[start of Records for this task]

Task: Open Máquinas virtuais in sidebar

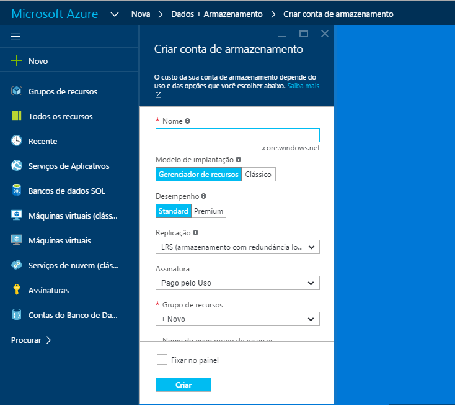Action: pyautogui.click(x=60, y=240)

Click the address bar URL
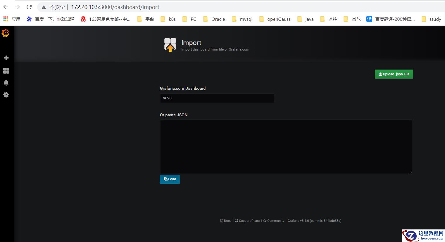[115, 7]
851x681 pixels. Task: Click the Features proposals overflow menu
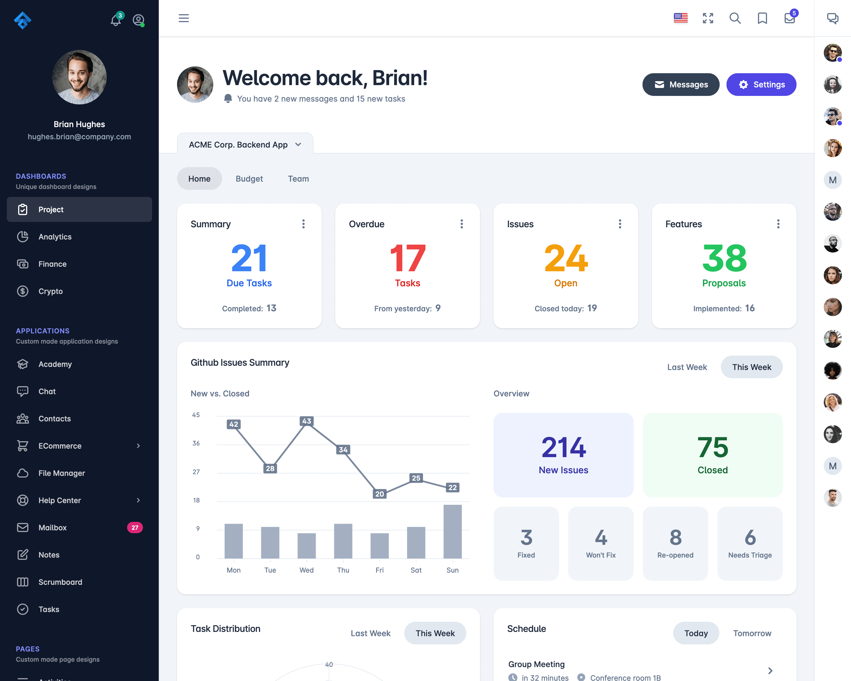(x=778, y=224)
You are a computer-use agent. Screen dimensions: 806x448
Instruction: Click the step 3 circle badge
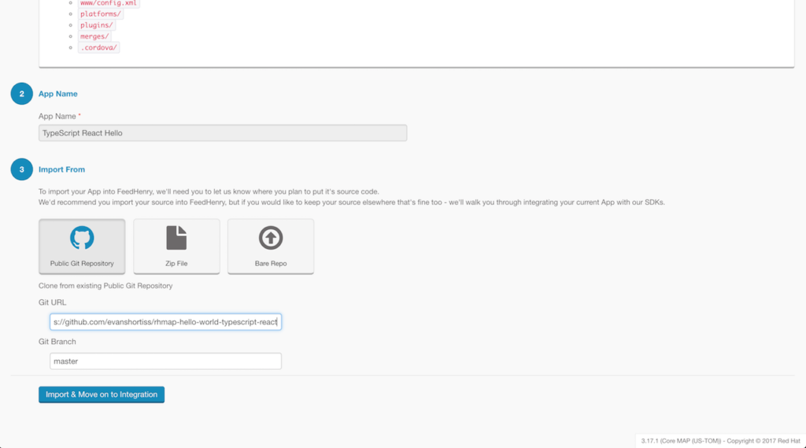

[end of Records for this task]

■ Directions ■
Reproduce every entry above word for word, leaving out the pictures.

■ Final answer ■
Task: Open Máquinas virtuais in sidebar

Action: pyautogui.click(x=60, y=240)

Click the address bar URL
[115, 7]
851x681 pixels. Task: Click the Features proposals overflow menu
(x=778, y=224)
You are a computer-use agent. Screen dimensions: 806x448
Instruction: Click the step 3 circle badge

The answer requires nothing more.